══ Records for this exercise ══
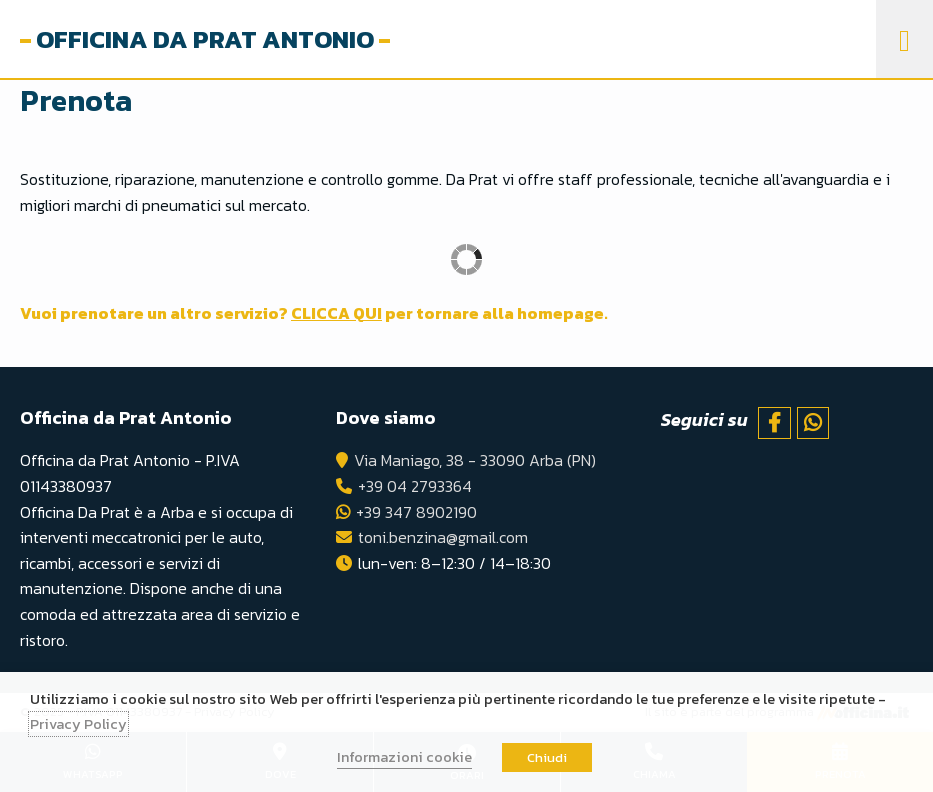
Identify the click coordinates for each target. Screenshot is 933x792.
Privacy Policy (78, 724)
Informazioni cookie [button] (404, 757)
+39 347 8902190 (416, 512)
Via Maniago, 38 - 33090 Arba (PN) (475, 460)
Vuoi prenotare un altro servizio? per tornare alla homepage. (314, 313)
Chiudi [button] (547, 757)
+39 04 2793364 (415, 486)
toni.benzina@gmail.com (443, 537)
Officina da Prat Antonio (205, 39)
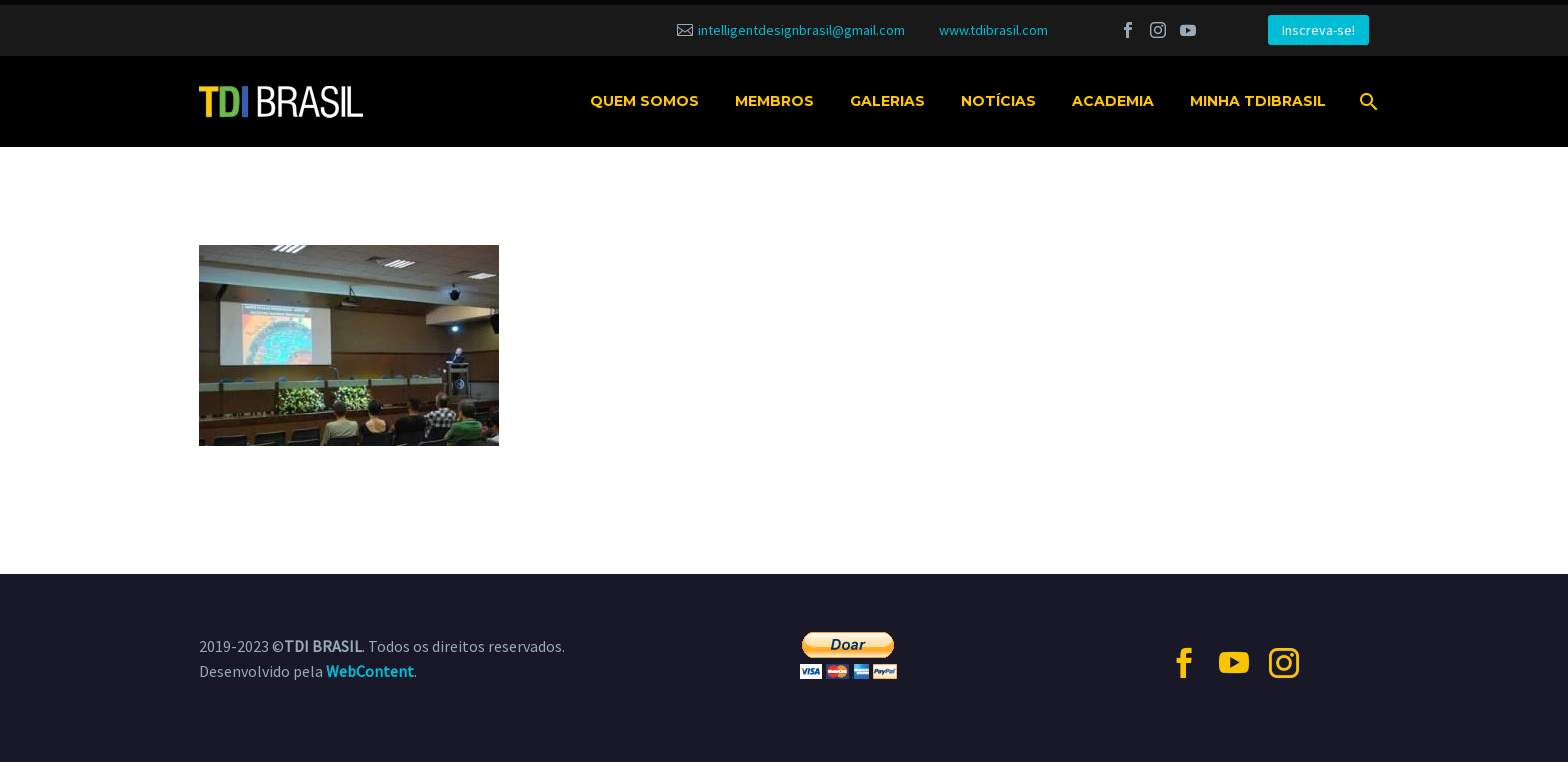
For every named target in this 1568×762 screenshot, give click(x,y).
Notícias (998, 101)
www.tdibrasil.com (993, 30)
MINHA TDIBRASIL (1258, 101)
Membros (774, 101)
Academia (1113, 101)
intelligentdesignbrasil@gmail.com (801, 30)
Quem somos (644, 101)
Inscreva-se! (1318, 30)
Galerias (887, 101)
═══
◆ The exercise ◆
Lay out everything from the line containing "intelligentdesignbrasil@gmail.com (801, 30)" down to the end of the entries as a JSON list of strings, one string per line, omitting blank lines.

◆ Task output ◆
[
  "intelligentdesignbrasil@gmail.com (801, 30)",
  "Quem somos (644, 101)",
  "Inscreva-se! (1318, 30)",
  "Galerias (887, 101)"
]